Josh raises his hand and asks for more specifics in terms of the methods and techniques Exodus uses to help strugglers.
“We’ve got over 130 member ministries, and all of them are different,” Chambers explains. “We don’t endorse shock therapy or aversion therapy. Our most important thing is not that people change their sexual orientation, but that they change their relationship with Jesus Christ.” Adjusting his yarmulke, Josh looks somewhat puzzled, but Chambers quickly moves on to another question, this time from a woman who wants to know about expectations for those who are struggling with homosexuality.
“You can expect a life of struggle with sin, but you can also expect joy incomparable,” advises Chambers, adding that even his worst day in heterosexual life is still better than his best day in the gay community.
The symbolism of suffrage, of an existence driven by struggle against temptation, isn’t lost on religious members of the audience, but to others, such language seems hypocritical. “I have a problem with the term ‘struggle,’” says Wayne Besen, a gay rights activist and author of Anything But Straight: Unmasking the Scandals and Lies Behind the Ex-Gay Myth. “That’s a false term when it comes to the ex-gay ministries, because a struggle suggests that you have a chance to win. If you don’t, it’s not a struggle. It’s a slaughter.” Besen, who spent years documenting the ex-gay movement by interviewing ministry leaders and attending ex-gay groups undercover, claims that for most people who get involved in reparative therapy, trying to change their sexual orientation is fruitless. “In six months, these people are going to be just as gay as the day they walked in the door,” he says. “What struggle? I have never seen a struggle, I’ve just seen misery.”

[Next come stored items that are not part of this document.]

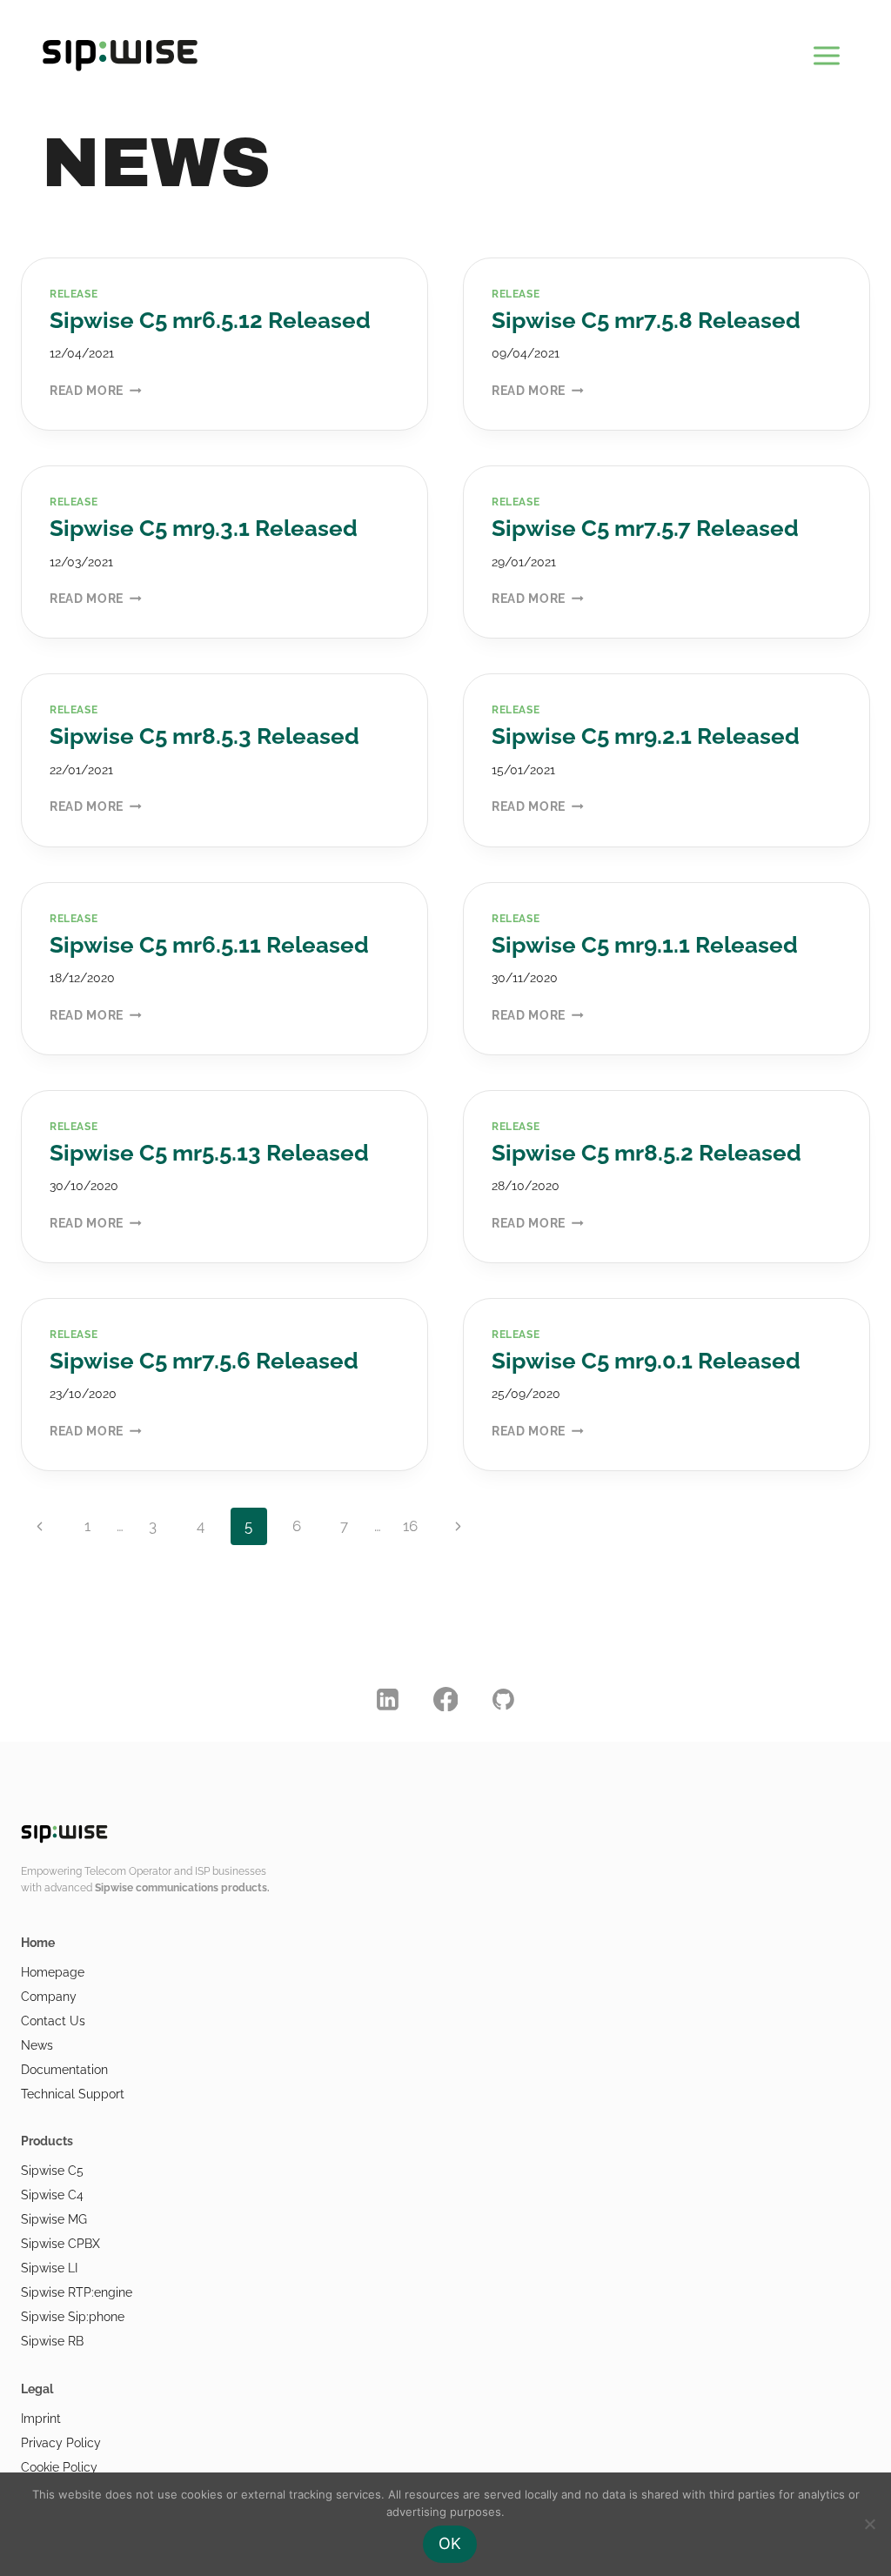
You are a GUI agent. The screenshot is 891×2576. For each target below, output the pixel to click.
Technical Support (72, 2094)
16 (410, 1526)
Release (73, 294)
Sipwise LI (49, 2268)
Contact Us (53, 2021)
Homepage (52, 1972)
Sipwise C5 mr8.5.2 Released (646, 1153)
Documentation (64, 2070)
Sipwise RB (52, 2341)
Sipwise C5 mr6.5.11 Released (209, 945)
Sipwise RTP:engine (76, 2292)
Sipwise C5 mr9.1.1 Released (645, 945)
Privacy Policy (61, 2443)
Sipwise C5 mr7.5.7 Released (645, 528)
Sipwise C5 (52, 2171)
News (37, 2045)
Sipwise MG (54, 2219)
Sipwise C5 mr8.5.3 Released (204, 736)
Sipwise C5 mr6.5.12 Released (210, 320)
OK (450, 2543)
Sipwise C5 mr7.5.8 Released (646, 320)
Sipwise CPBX (60, 2244)
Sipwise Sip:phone (72, 2317)
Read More (96, 391)
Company (49, 1997)
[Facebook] (445, 1699)
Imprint (41, 2418)
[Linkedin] (388, 1699)
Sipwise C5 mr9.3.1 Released (204, 528)
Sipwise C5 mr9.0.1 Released (646, 1361)
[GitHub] (504, 1699)
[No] (869, 2524)
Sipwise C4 (52, 2195)
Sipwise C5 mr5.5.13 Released (209, 1153)
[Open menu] (826, 52)
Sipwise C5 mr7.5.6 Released (204, 1361)
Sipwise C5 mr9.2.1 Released (646, 736)
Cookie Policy (59, 2467)
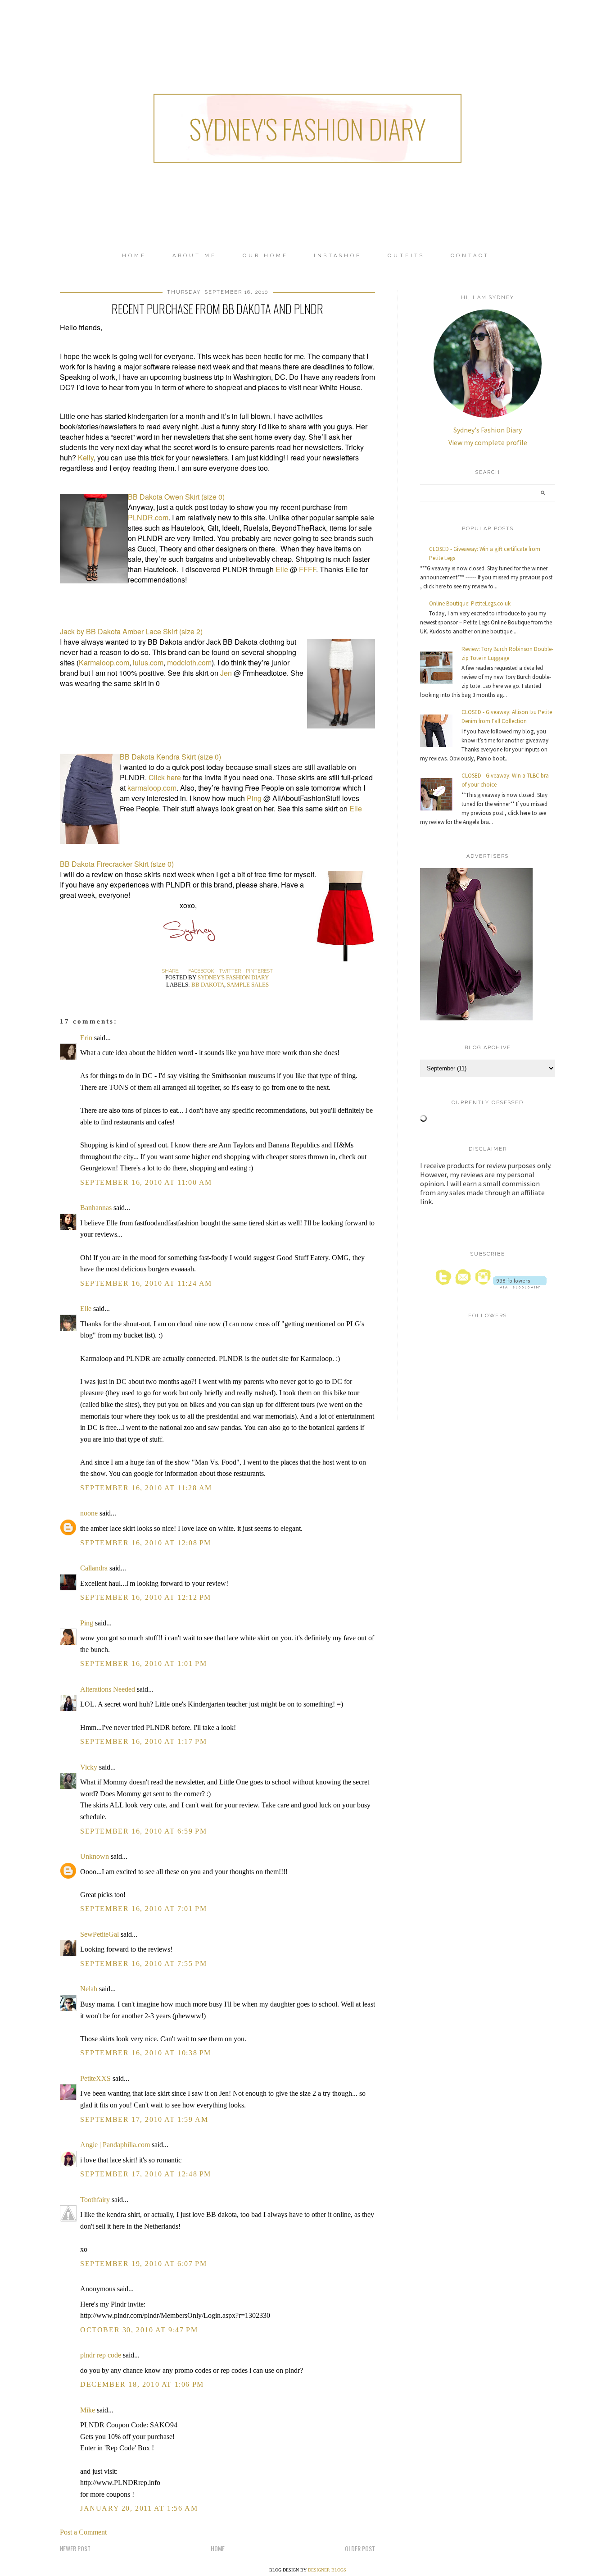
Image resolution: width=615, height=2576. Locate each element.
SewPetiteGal (99, 1934)
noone (89, 1513)
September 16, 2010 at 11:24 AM (146, 1283)
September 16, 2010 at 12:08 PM (145, 1543)
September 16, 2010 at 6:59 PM (143, 1831)
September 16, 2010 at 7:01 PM (143, 1908)
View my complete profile (487, 442)
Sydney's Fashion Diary (307, 128)
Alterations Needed (107, 1689)
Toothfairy (95, 2199)
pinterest (259, 971)
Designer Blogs (327, 2569)
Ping (86, 1623)
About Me (194, 256)
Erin (86, 1038)
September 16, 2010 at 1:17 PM (143, 1741)
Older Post (360, 2548)
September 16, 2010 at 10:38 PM (145, 2053)
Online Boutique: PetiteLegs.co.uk (470, 603)
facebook (201, 971)
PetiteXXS (95, 2078)
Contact (470, 256)
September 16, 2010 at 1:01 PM (143, 1663)
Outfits (406, 256)
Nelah (88, 1989)
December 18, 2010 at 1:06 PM (142, 2384)
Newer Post (75, 2548)
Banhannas (96, 1207)
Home (134, 256)
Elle (85, 1308)
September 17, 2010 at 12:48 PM (145, 2174)
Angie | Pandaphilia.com (115, 2144)
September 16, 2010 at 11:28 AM (146, 1488)
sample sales (248, 984)
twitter (230, 971)
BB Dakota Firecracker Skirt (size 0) (117, 864)
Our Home (265, 256)
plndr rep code (100, 2355)
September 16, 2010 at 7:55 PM (143, 1963)
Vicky (88, 1767)
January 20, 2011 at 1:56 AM (139, 2508)
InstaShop (338, 256)
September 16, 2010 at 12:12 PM (145, 1597)
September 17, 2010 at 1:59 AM (144, 2119)
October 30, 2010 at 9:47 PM (139, 2330)
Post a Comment (83, 2532)
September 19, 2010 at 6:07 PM (143, 2263)
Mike (87, 2410)
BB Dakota (207, 984)
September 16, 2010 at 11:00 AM (146, 1182)
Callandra (94, 1568)
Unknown (94, 1856)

But Chambers is focused on hope. He turns the question on the audience, asking what they hope for. The answers spill forth: Freedom for my children. The joy you talked about. The right answers. The compassion to understand. That God will take over the heart of anyone who just wants to get homosexuality out. To feel about girls the way I feel about guys.
This isn’t just about God, or Biblical interpretation, or converting people to Christianity, or impressionable youth, or the culture wars, or the political agenda of the religious right, though all are reasons why the ex-gay movement has recently experienced a drastic increase in size and scope. It’s about people knee-deep in emotional pain. But the key players in the ex-gay movement have their eye on a much bigger bounty: the establishment of a Christian nation.